SAINT-DOMINGUE- Pour la deuxième semaine consécutive, un groupe de personnes victimes d'une escroquerie immobilière perpétrée par une entreprise de construction, dont le réseau a été démantelé par le parquet en janvier dernier lors de l'opération Nido, a manifesté devant le Palais de Justice de Ciudad Nueva, exigeant que justice soit faite et que l'argent qui leur a été volé leur soit restitué.
Selon le dossier d'accusation du ministère public, qui compte plus de 400 pages, la société de construction IndisArq aurait escroqué plus de 300 personnes pour un montant qui, selon le dossier de l'organe accusateur, dépasse 700 millions de pesos dominicains.
Dayanara Borbón, porte-parole des victimes, a déclaré que le groupe qu'elle représente demande l'arrestation d'Escarlet Cruz, épouse d'Enmanuel Rivera Ledesma, le principal responsable, selon le dossier, et qui, depuis janvier de cette année, purge une détention préventive de 18 mois au Centre correctionnel et de réhabilitation de Najayo-Hombres (CCR).
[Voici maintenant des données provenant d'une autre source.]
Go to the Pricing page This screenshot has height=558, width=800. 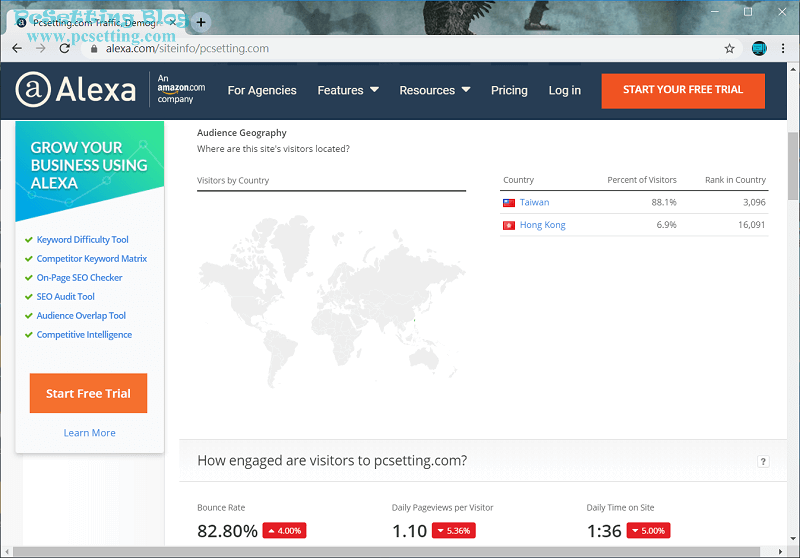tap(509, 90)
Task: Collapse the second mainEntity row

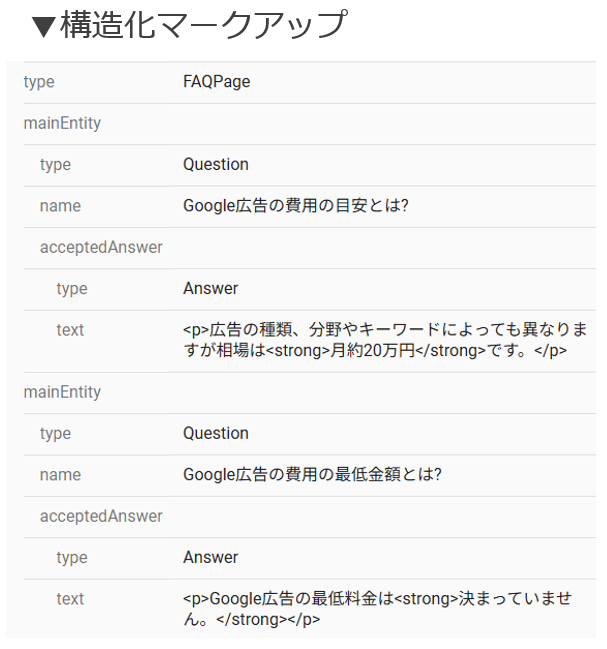Action: click(x=62, y=392)
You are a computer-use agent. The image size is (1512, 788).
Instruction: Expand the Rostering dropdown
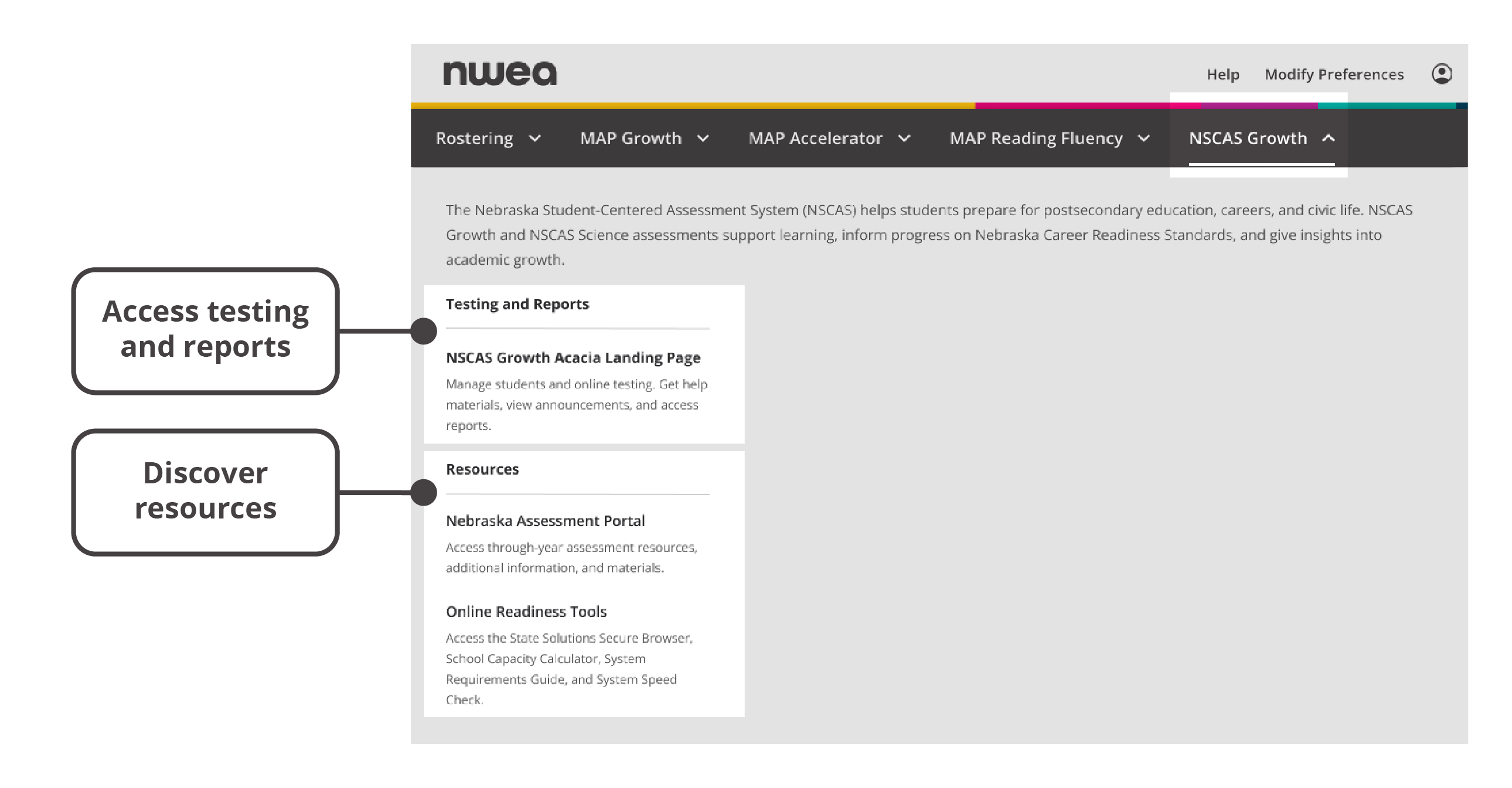[489, 138]
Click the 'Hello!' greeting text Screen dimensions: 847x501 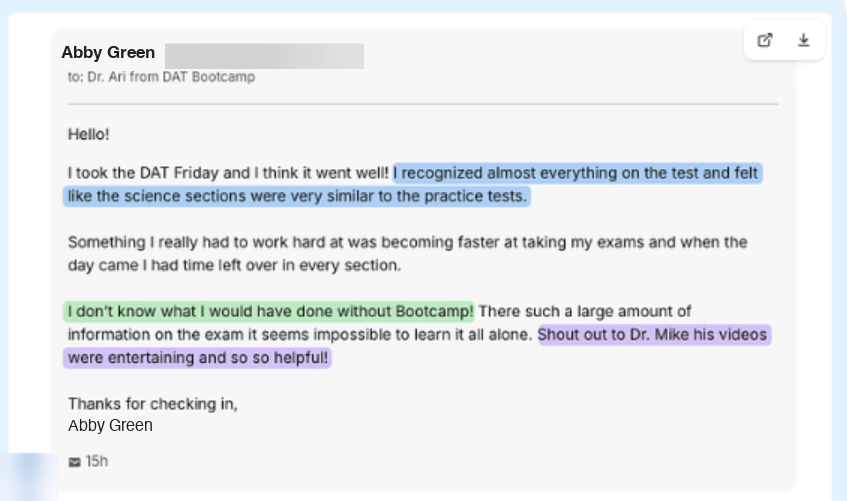(89, 134)
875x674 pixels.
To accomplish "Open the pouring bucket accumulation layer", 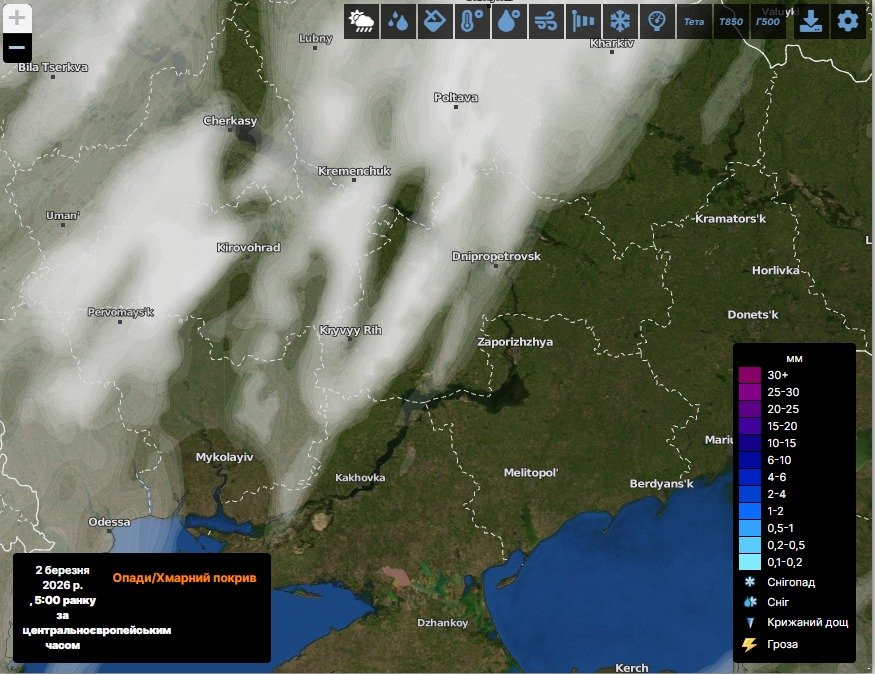I will tap(435, 21).
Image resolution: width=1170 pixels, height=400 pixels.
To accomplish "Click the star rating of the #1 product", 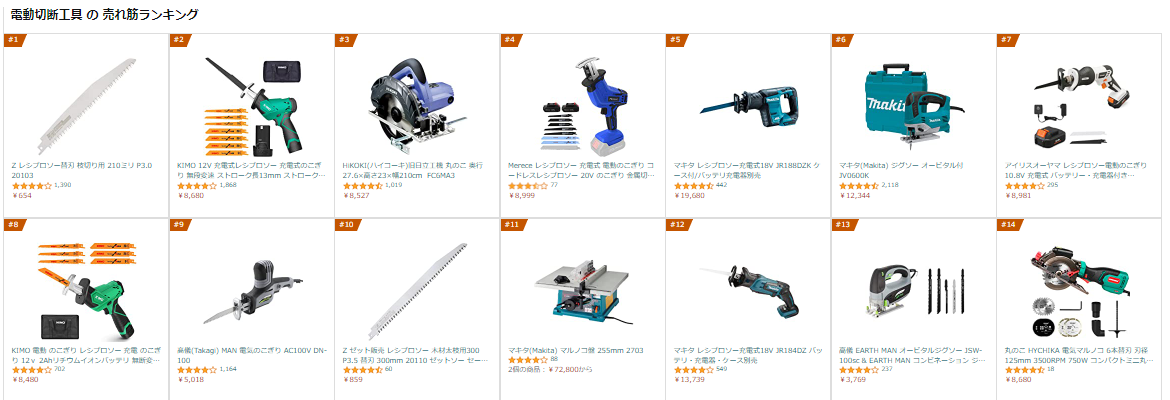I will pos(31,186).

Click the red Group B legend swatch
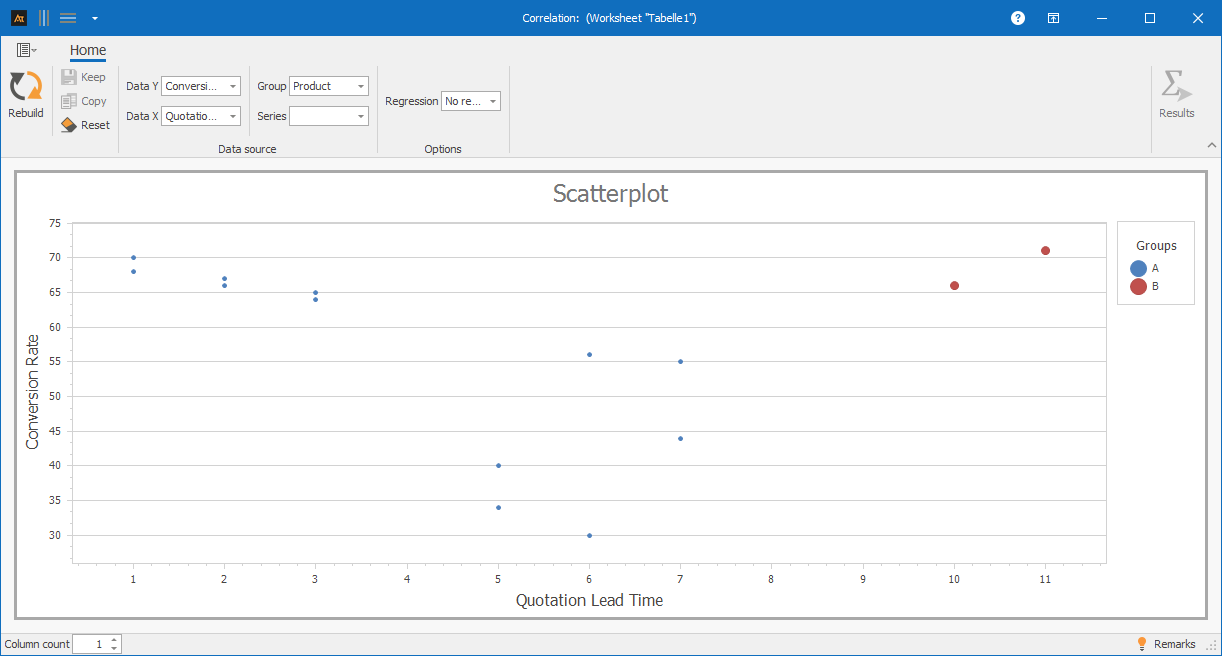1138,287
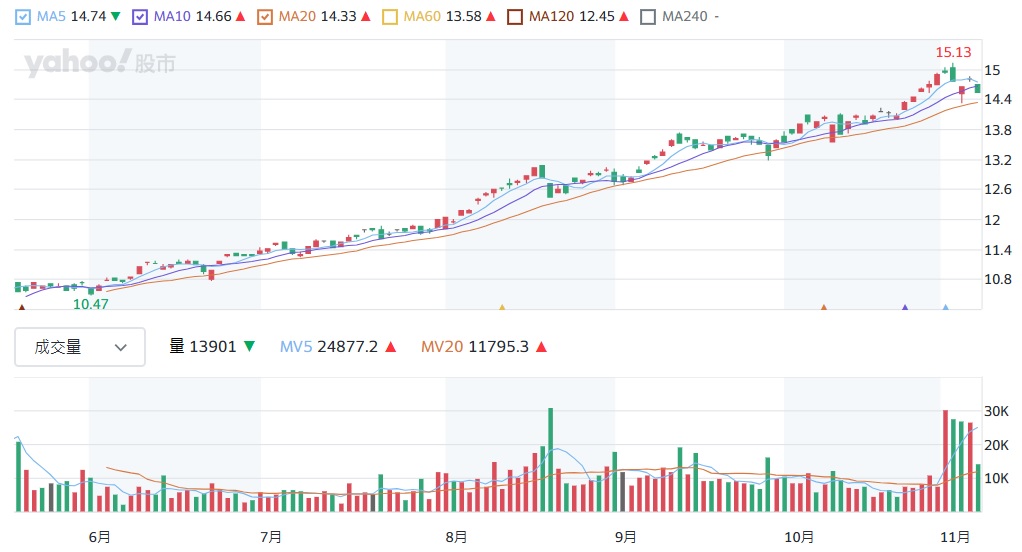Toggle the MA120 moving average checkbox
Screen dimensions: 1022x552
515,17
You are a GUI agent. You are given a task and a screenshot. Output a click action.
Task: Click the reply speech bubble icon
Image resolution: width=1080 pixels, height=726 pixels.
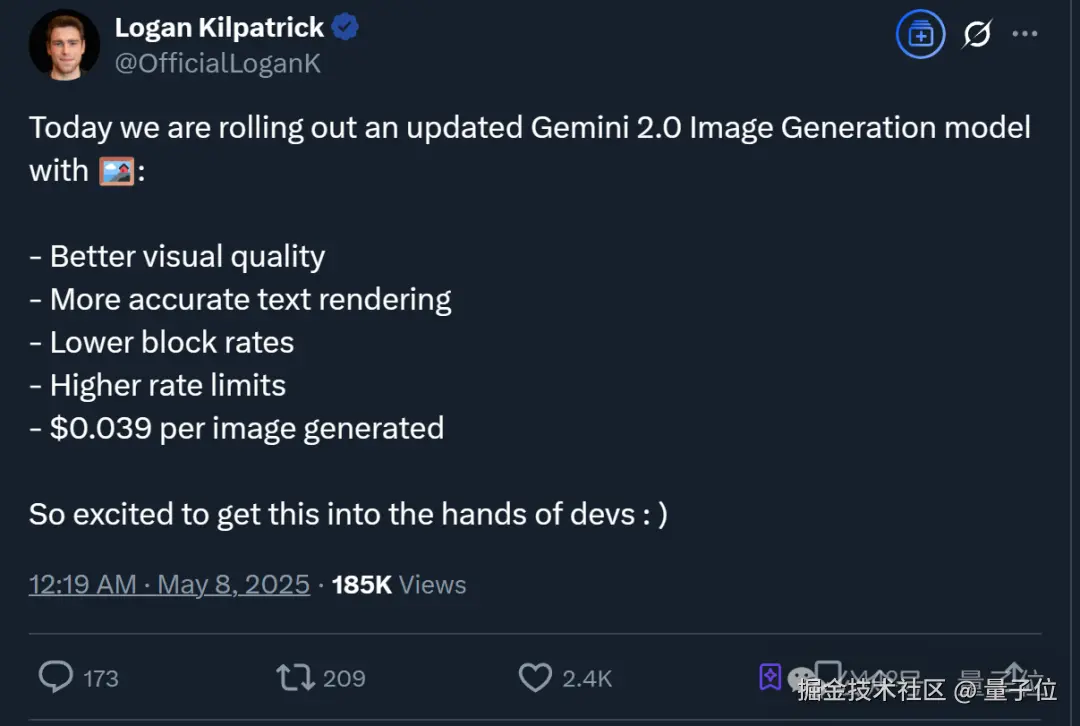pyautogui.click(x=56, y=678)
Le groupe de manifestants. (Source externe).
« Nous comprenons que les raisons qui ont conduit à une mesure coercitive à son égard, consistant en une détention préventive, à savoir qu’elle allaitait, ont cessé », a commenté Borbón.
Il comprend qu'avec autant de reports du début de la phase préliminaire de l'affaire, le système judiciaire essaie de décourager les victimes et de les faire abandonner, mais il a averti qu'ils sont prêts à aller jusqu'au bout.
Ils ont exigé le remboursement de la somme versée pour l'achat du bien immobilier.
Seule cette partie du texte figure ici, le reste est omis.